Figure 1 FLT Amplification and Associated Signaling Pathways. FLT3 activation promotes different pathways such as JAK-STAT, MAPK, and PI3K signaling. FLT3 activation of these signaling pathways results in cell proliferation, apoptosis inhibition, protein synthesis, and drug resistance.

As precision oncology continues to redefine the cancer treatment landscape, this case offers a convincing example of its successful application, emphasizing the need for adaptability and continuous learning. The lessons derived from this case contribute not only to the refinement of treatment strategies for patients with unique molecular profiles but also serve as a valuable reference for clinicians and researchers engaged in the evolving landscape of precision oncology.

Case presentation

Here we present a 58-year-old male diagnosed with metastatic colon adenocarcinoma, accompanied by a single liver metastasis at the time of initial diagnosis. The patient’s medical history revealed that multiple conventional treatments initiated at another clinic have ultimately failed. The patient initially underwent FOLFOX chemotherapy alongside being operated on primer tumor and having a metastasectomy. Upon disease progression with new liver metastasis, the treatment was shifted to FOLFIRI, accompanied by radiofrequency ablation (RFA) on the metastatic sites. Despite these efforts, further progression necessitated a second round of RFA, and the chemotherapy regimen was modified to FOLFIRINOX plus cetuximab for the 3^rd line. After three cycles of the new regimen, the patient once again experienced disease progression with liver metastasis, leading to his visit to our precision oncology center for a second opinion.

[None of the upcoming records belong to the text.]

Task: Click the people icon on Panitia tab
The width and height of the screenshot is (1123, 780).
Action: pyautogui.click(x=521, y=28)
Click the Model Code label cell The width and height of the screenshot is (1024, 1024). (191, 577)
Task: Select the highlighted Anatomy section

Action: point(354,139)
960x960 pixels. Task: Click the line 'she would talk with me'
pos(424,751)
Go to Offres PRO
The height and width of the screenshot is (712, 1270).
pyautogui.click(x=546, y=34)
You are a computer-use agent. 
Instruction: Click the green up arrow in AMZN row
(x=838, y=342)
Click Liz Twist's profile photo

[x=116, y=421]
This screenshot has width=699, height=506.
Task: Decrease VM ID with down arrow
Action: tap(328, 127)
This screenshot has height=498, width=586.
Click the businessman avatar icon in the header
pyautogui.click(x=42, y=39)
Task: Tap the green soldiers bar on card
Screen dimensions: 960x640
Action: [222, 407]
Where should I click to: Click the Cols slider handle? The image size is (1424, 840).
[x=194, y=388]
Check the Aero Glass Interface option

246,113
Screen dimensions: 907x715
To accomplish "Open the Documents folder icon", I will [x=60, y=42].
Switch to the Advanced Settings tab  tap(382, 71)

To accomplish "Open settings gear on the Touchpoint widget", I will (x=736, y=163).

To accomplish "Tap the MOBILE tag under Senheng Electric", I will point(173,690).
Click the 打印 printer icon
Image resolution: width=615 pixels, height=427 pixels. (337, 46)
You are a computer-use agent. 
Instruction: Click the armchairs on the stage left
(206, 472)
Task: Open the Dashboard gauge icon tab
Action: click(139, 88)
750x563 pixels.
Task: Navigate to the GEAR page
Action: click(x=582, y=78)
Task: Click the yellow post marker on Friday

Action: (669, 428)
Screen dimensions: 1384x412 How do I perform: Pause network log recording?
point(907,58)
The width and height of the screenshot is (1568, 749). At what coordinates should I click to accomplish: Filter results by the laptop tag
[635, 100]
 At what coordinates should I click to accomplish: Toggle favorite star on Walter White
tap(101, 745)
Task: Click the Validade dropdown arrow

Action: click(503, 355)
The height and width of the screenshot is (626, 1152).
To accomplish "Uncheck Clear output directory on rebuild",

Following the Radiofrequency Ablation (RFA), the patient underwent monitoring via tumor informed MRD testing by Signatera™. Despite the absence of radiologically detected tumors, the initial MRD test revealed a value of 67.52 MTM/mL. Consequently, our MTB recommended a systemic treatment followed by a CGP test to unravel the mutational profile of the tumor and design the most appropriate treatment plan. The genomic profiling revealed a complex mutational profile, including APC, DAXX, and TP53 mutations accompanied by CDK8 and FLT3 amplifications. Notably, the patient exhibited a tumor mutational burden (TMB) of 10 muts/mb with a negative PD-L1 IHC (Table 1).

Table 1

Table 1 The CGP profile of the patient.

With the patient displaying a TMB of 10 muts/mb, the MTB considered immunotherapy as a viable treatment option. Provided that multiple immune checkpoint proteins on tumor cells were expressed at low levels, the MTB recognized the potential limitations of single-agent immunotherapy and opted for a dual immunotherapy approach (Figure 2). This strategy utilizes two distinct immune checkpoint inhibitors (ICIs): an anti-PD-1 and an anti-CTLA4 antibody. The rationale behind this approach is to elicit a more potent antitumor immune response and potentially overcome resistance mechanisms that may arise with a single-agent ICI therapy. Additionally, the presence of loss-of-function APC and TP53 alterations prompted the incorporation of mebendazole and Lenvatinib targeting the WNT and VEGF/angiogenesis pathways respectively. Nivolumab was given at a monthly dose of 400 mg, ipilumab was administered every two months at a dose of 50 mg, lenvatinib was prescribed at a daily dosage of 10 mg, and mebendazole was used twice daily at a dose of 100 mg each time.

Figure 2

Figure 2 Patient’s Treatment Timeline.

The patient’s treatment response was monitored through serial MRD testing and radiological scans. The first MRD, performed three weeks post-RFA, revealed a result of 67.52 MTM/mL. Treatment started at the beginning of March, and early signs of treatment ineffectiveness were observed after the second MRD test and radiological scanning during the third-month checkup. MRD testing reported an unexpected increase to 115.9 MTM/mL, indicating the progression of disease despite the treatment regimen. Subsequent imaging revealed tumor growth around previous RFA sites and the emergence of two new lesions. Limited radioembolization was planned for these lesions and MTB re-evaluated the molecular profile of the patient for the new treatment plan since he did not respond to the designed treatment from the beginning. FLT3 amplification was identified as the possible resistance/escape mechanism. Initially overlooked due to its rarity in solid tumors, especially colon cancers, this alteration underscored the importance of continuous and reactive treatment guidance in the era of precision oncology MTBs. The copy number profile revealed a copy number of 62 copies of the FLT3 gene. FLT3 inhibitors, midostaurin, and sorafenib were evaluated. Sorafenib, targeting FLT3 and the VEGF pathway, was prioritized over midostaurin due to its broader spectrum of activity and immunomodulatory effects.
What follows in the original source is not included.